The latent vector \(\mathbf{Z}\) is multivariate normal with correlation matrix \(\mathbf{R}\). Polychoric estimates \(\mathbf{R}\) from the observed \(\mathbf{X}\) — the correlation among the latent Gaussians, not among the discretized responses.

Polyserial generalizes this to one ordinal and one continuous variable: the continuous side is its own latent value, the ordinal side is the discretization of another latent \(Z_j\) that’s correlated with it.

Olsson’s two-step ML estimator

polychoric_correlation implements the well-known two-step procedure of Olsson (1979):

Step 1 — thresholds. For each ordinal column, compute the cumulative marginal frequencies \(\hat{F}_a = \hat{P}(X_j \le a)\) and pull back through the inverse standard-normal CDF:

\[ \hat{\tau}_{j,a} = \Phi^{-1}(\hat{F}_a). \]

Step 2 — pairwise ρ. For each pair \((j, k)\), maximize the bivariate-normal log-likelihood

\[ \ell(\rho) = \sum_{a,b} n_{ab} \cdot \log \pi_{ab}(\rho), \]

where \(n_{ab}\) is the count of jointly observed (X_j = a, X_k = b) and \(\pi_{ab}(\rho)\) is the bivariate-normal probability over the rectangle \([\hat{\tau}_{j,a-1}, \hat{\tau}_{j,a}] \times [\hat{\tau}_{k,b-1}, \hat{\tau}_{k,b}]\).
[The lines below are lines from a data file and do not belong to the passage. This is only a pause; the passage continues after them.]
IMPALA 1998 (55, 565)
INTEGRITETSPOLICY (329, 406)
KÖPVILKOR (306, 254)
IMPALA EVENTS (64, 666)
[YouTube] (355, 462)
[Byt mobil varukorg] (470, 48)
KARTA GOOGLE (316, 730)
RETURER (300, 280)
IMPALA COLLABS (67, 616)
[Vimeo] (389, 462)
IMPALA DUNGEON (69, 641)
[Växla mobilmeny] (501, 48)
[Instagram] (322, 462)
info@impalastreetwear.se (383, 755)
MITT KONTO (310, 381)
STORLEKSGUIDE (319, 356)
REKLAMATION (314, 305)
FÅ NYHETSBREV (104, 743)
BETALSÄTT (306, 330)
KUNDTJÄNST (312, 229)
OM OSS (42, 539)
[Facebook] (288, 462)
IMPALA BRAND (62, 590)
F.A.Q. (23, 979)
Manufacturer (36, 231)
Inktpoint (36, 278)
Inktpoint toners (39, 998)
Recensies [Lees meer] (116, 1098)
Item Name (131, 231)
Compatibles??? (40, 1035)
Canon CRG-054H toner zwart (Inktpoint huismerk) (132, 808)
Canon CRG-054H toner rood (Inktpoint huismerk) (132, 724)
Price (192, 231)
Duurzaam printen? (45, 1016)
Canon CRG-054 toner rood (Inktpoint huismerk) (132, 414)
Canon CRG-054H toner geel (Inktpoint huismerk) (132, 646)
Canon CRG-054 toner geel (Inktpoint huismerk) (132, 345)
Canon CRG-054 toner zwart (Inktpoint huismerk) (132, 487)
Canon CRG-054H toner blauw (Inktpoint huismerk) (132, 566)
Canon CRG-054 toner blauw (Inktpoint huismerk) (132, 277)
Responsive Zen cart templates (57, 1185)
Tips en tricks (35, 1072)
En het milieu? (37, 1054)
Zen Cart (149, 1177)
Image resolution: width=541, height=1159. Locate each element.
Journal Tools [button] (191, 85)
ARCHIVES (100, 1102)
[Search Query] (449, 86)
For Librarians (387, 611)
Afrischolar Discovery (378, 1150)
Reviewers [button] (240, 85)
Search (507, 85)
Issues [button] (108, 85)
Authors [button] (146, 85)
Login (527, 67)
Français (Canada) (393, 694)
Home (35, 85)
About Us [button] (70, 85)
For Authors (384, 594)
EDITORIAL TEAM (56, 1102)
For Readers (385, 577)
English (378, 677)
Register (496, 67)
The maximizer is the polychoric correlation \(\hat{\rho}_{jk}\).

skein uses Brent’s bounded scalar optimizer on \(\rho \in (-1, 1)\), and computes the rectangle probabilities via the four-corner formula on the bivariate-normal CDF.

Polyserial (Olsson, Drasgow & Dorans 1982) uses the analogous profile-likelihood ML in \(\rho\) with the continuous-side mean and standard deviation plugged in at sample moments.
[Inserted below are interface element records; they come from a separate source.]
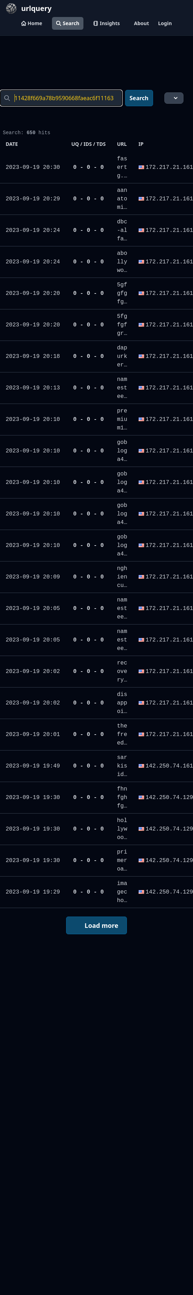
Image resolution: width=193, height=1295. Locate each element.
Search (67, 23)
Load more (96, 925)
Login (165, 23)
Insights (106, 23)
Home (31, 23)
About (141, 23)
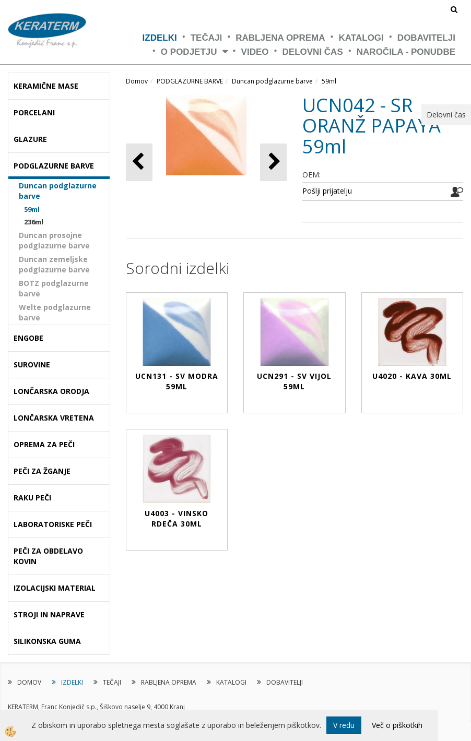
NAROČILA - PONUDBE (406, 52)
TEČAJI (206, 38)
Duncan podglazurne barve (58, 191)
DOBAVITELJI (426, 38)
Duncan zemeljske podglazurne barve (54, 264)
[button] (273, 162)
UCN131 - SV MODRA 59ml (176, 381)
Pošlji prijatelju (327, 191)
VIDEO (255, 52)
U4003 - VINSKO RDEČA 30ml (176, 518)
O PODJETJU (189, 52)
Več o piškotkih (397, 725)
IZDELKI (160, 38)
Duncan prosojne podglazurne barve (54, 240)
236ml (33, 221)
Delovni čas (312, 52)
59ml (32, 209)
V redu (344, 725)
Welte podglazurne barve (55, 312)
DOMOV (29, 682)
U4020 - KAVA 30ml (412, 376)
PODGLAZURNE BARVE (190, 81)
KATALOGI (361, 38)
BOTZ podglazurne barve (54, 288)
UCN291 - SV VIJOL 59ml (294, 381)
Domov (137, 81)
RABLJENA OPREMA (280, 38)
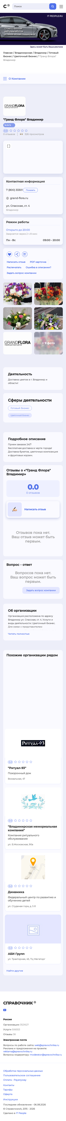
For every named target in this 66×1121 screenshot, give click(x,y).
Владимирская (23, 52)
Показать (30, 190)
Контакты (8, 1085)
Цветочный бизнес (25, 56)
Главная (8, 52)
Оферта (7, 1094)
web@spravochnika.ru (47, 1045)
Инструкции (10, 1099)
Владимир (40, 52)
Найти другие (14, 970)
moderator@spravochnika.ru (46, 1054)
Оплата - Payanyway (14, 1079)
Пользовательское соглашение (21, 1075)
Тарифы (7, 1089)
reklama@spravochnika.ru (17, 1051)
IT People (21, 1113)
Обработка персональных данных (23, 1070)
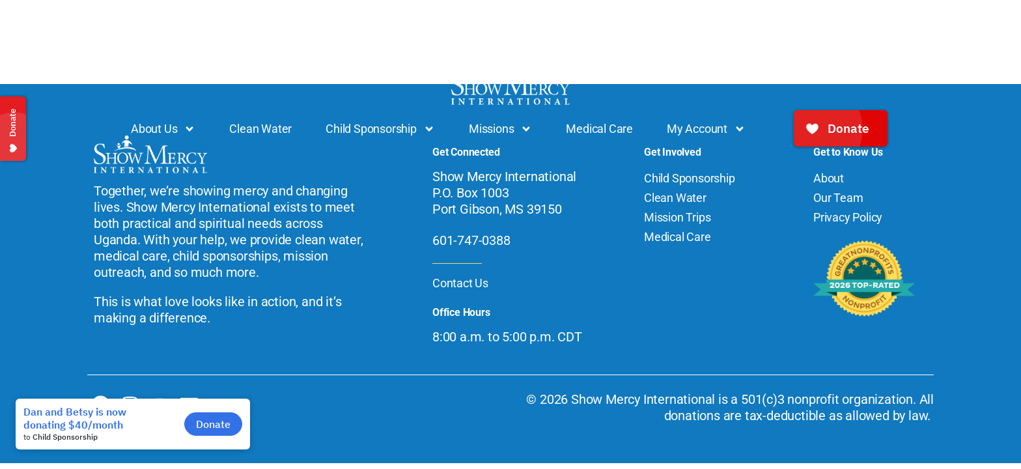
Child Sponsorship (380, 129)
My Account (706, 129)
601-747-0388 (471, 240)
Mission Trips (677, 217)
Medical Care (599, 128)
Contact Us (460, 283)
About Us (163, 129)
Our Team (838, 198)
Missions (500, 129)
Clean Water (260, 128)
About (828, 178)
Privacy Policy (847, 217)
End-to-end psychometrics pipeline

import numpy as np
from skein_glm import (
    polychoric_correlation,
    GraphicalMCPRegressor,
    GraphicalBootstrap,
)

# X is your respondent-by-item Likert matrix (n=250, p=12, 5-level).
X = load_likert_responses()

# Step 1: latent-Gaussian correlation matrix from ordinal data.
R = polychoric_correlation(X)

# Step 2: graphical MCP with the polychoric matrix as input.
model = GraphicalMCPRegressor(alpha=0.08, gamma=3.0).fit(R)
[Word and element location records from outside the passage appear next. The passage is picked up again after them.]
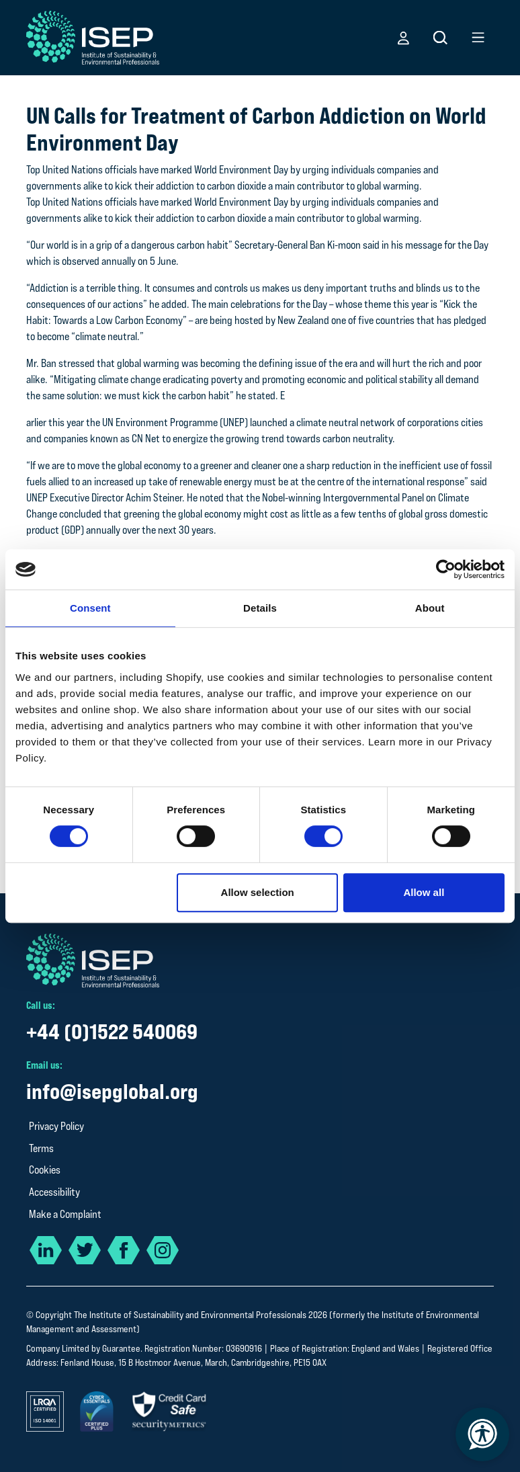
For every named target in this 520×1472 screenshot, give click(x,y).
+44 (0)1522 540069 (112, 1031)
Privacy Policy (56, 1126)
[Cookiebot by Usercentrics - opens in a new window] (446, 569)
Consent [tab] (90, 608)
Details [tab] (260, 608)
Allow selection (257, 892)
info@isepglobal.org (112, 1091)
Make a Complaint (65, 1214)
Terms (41, 1148)
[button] (403, 37)
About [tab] (430, 608)
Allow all (423, 892)
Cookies (44, 1169)
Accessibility (54, 1192)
# Step 3: bootstrap edge stability for uncertainty quantification.
bootstrap = GraphicalBootstrap(
    base_estimator=GraphicalMCPRegressor(alpha=0.08, gamma=3.0),
    n_bootstraps=500,
    random_state=0,
).fit(X)

print("Stable edges (selection prob > 0.6):")
stable = bootstrap.edge_selection_probabilities_ > 0.6
for i, j in np.argwhere(np.triu(stable, k=1)):
    print(f"  item {i} — item {j}")

Mixed data

If some columns are continuous and others are ordinal, polychoric_covariance_matrix() auto-detects each column’s type (by unique-value count) and uses the appropriate estimator for each pair:

from skein_glm import polychoric_covariance_matrix

# Auto-detects: columns with > 10 unique values are continuous,
# others are ordinal.
R = polychoric_covariance_matrix(X_mixed)

# Or specify explicitly:
R = polychoric_covariance_matrix(
    X_mixed,
    continuous_mask=[False, False, False, True, True],
)

When not to use polychoric

  • More than ~7 ordinal levels. The polychoric–Pearson gap shrinks rapidly as the number of levels grows; for 7-level Likert or higher, Pearson is usually within 0.01–0.02 of polychoric and is faster and simpler.

  • Highly skewed marginals with very small cell counts. The 0.5 continuity correction inside the threshold step handles small counts, but at the extreme (e.g. n × p with cells of 0 or 1) the ML estimator becomes high-variance. Listwise deletion + a larger sample is often better than trying to rescue a sparse table.

  • Time series or panel data. Polychoric assumes iid observations; the bivariate-normal likelihood is the iid joint, not the conditional. Use a model that respects the temporal structure.

References

  • Olsson, U. (1979). “Maximum likelihood estimation of the polychoric correlation coefficient.” Psychometrika 44(4): 443–460.

  • Olsson, U., Drasgow, F., & Dorans, N. J. (1982). “The polyserial correlation coefficient.” Psychometrika 47(3): 337–347.

  • Drasgow, F. (1986). “Polychoric and polyserial correlations.” In The Encyclopedia of Statistics.

  • Epskamp, S., Borsboom, D., & Fried, E. I. (2018). “Estimating psychological networks and their accuracy: A tutorial paper.” Behavior Research Methods 50: 195–212. — Network psychometrics context.